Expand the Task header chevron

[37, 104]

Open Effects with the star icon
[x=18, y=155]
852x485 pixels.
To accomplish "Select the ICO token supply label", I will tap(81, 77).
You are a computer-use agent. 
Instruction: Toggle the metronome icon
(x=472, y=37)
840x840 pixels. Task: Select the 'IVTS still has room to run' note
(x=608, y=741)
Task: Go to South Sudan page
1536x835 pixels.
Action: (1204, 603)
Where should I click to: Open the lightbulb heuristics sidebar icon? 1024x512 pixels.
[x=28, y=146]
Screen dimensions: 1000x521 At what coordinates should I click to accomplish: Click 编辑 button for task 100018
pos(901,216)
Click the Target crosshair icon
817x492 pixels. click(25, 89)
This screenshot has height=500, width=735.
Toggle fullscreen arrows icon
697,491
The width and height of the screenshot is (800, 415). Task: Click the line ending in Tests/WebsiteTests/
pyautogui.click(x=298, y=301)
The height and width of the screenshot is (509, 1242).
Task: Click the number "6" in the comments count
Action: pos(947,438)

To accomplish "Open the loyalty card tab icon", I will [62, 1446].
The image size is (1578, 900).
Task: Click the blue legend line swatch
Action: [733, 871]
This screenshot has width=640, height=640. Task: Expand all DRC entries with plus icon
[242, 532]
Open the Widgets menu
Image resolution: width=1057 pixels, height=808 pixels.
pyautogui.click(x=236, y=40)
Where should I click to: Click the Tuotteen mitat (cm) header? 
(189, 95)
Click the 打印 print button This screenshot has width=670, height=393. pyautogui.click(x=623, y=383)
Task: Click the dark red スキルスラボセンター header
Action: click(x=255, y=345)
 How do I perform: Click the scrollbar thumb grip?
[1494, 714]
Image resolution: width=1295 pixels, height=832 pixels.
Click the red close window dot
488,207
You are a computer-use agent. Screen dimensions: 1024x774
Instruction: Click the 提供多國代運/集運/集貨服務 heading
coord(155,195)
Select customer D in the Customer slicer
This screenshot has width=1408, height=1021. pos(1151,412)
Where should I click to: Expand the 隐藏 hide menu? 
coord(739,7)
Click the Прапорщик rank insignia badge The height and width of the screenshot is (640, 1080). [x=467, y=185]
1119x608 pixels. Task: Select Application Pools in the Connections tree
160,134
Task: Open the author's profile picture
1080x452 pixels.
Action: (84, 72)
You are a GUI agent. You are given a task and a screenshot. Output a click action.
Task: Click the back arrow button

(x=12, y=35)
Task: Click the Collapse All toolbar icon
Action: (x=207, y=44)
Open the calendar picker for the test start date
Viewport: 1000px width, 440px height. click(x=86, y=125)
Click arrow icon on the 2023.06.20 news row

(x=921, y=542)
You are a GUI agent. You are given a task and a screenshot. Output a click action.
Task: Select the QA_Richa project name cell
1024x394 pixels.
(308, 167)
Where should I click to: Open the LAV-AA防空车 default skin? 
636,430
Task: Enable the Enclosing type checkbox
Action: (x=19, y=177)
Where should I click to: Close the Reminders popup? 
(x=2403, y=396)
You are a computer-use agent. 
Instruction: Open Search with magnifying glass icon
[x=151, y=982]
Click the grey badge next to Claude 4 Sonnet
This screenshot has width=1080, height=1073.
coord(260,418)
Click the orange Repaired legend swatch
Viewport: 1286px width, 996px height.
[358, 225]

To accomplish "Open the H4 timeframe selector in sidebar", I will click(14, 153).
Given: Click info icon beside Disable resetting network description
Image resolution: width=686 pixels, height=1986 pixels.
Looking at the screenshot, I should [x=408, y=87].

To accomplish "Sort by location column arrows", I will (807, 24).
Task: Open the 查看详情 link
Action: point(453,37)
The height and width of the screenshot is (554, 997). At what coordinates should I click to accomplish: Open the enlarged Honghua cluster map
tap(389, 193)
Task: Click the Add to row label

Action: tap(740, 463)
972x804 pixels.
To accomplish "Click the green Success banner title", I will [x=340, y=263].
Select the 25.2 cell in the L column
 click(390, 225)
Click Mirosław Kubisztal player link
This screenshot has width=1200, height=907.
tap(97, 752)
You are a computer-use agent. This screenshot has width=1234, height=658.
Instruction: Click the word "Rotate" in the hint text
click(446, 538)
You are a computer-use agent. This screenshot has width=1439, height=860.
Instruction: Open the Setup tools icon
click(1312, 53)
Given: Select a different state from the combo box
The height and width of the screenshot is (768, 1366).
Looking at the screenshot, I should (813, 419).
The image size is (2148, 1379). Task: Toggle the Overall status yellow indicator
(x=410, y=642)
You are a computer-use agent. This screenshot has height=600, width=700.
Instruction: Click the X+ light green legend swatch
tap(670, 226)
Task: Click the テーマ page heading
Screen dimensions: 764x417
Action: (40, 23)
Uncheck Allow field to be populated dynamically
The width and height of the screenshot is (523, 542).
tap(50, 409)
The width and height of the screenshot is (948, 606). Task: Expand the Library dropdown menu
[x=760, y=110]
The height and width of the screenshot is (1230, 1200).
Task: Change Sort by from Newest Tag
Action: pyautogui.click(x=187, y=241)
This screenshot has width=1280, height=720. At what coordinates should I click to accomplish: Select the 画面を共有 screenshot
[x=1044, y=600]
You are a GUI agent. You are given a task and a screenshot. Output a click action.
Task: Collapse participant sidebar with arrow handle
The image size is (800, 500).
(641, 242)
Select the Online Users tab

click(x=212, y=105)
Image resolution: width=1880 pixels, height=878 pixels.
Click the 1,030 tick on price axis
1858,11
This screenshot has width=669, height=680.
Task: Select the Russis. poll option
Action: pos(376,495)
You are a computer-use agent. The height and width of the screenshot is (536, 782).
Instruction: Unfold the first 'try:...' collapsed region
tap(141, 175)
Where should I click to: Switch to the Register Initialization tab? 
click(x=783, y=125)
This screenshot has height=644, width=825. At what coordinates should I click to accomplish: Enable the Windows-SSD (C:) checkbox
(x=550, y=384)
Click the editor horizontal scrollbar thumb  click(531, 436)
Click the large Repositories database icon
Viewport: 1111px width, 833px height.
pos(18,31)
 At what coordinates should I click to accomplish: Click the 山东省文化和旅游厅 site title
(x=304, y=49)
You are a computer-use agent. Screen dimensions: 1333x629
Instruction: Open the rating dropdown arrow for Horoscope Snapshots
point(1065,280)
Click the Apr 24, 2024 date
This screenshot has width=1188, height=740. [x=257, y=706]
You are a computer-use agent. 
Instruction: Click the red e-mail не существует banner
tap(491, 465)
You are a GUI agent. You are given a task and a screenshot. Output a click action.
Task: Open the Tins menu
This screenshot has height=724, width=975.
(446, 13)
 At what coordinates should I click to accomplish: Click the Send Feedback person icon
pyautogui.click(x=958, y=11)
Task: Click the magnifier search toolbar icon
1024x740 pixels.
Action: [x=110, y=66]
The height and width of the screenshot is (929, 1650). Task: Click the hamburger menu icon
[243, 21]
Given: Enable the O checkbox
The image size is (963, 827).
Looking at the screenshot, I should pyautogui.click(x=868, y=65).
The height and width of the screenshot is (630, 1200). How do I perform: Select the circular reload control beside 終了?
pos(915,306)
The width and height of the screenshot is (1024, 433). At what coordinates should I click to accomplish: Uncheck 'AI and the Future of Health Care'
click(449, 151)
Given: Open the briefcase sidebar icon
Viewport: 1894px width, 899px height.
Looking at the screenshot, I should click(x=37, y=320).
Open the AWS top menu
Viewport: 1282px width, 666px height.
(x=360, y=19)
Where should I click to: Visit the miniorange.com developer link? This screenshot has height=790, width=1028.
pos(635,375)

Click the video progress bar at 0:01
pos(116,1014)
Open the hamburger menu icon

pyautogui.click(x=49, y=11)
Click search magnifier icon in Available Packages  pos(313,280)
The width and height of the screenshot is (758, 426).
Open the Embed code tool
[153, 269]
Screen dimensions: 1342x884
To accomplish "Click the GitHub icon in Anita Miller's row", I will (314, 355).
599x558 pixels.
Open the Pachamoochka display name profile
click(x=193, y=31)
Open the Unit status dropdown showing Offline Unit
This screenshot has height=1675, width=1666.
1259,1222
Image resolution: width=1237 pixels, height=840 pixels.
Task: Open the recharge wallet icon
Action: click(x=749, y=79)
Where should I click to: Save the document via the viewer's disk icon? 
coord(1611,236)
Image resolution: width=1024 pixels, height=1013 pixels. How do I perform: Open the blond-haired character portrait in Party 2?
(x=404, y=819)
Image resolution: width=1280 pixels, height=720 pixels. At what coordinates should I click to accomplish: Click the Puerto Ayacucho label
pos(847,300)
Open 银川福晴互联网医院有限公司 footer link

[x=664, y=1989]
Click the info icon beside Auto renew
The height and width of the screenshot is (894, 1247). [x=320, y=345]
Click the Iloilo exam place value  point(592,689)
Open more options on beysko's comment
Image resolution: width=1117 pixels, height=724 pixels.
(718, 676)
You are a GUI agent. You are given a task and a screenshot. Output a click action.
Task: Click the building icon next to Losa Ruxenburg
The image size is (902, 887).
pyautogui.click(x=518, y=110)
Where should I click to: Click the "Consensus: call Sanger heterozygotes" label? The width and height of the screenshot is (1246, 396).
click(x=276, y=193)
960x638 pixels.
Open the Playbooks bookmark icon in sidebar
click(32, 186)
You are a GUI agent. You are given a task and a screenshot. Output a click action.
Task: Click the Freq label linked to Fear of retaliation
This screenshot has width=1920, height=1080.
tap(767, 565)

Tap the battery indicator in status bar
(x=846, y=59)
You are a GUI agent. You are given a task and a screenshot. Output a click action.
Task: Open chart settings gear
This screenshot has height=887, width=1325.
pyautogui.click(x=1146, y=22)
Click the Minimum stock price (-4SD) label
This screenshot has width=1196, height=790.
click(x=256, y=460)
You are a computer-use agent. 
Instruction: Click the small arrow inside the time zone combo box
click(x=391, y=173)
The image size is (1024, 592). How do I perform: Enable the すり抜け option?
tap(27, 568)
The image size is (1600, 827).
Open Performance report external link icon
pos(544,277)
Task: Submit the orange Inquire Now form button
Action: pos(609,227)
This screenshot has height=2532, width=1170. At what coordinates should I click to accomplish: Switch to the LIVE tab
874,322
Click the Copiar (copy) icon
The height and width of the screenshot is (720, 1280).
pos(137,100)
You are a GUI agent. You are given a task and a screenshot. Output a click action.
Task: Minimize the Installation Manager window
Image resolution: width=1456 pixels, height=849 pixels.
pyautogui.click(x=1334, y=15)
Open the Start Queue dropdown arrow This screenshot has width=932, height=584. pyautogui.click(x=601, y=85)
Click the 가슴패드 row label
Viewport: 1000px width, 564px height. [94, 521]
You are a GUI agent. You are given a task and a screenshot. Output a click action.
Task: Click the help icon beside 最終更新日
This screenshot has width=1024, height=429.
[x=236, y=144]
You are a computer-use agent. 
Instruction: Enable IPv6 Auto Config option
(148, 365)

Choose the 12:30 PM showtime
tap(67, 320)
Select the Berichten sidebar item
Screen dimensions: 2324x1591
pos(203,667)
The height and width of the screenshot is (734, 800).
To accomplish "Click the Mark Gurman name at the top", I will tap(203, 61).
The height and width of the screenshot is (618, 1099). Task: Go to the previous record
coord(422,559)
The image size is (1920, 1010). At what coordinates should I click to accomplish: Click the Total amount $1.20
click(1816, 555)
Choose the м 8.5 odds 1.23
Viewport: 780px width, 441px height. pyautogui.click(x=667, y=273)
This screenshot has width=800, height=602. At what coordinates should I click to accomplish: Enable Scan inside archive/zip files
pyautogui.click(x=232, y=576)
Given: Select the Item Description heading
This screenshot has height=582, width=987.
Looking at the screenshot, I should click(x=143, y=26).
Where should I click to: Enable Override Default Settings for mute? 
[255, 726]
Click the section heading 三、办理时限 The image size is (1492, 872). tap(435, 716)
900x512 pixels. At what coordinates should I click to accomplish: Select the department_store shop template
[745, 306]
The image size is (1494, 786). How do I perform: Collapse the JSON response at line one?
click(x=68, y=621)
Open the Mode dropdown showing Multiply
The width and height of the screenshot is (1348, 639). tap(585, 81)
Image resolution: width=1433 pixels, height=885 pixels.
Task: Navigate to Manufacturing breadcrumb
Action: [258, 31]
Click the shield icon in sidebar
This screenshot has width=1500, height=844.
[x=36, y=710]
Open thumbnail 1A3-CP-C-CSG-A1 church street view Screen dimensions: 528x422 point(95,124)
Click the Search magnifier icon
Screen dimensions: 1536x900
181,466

○ ○ ○ ○

*What you have to do*. If a line in the listing holds the word "page", list that line.

*Answer to this exercise*.
Task: Go to South Sudan page
Task: Click the テーマ page heading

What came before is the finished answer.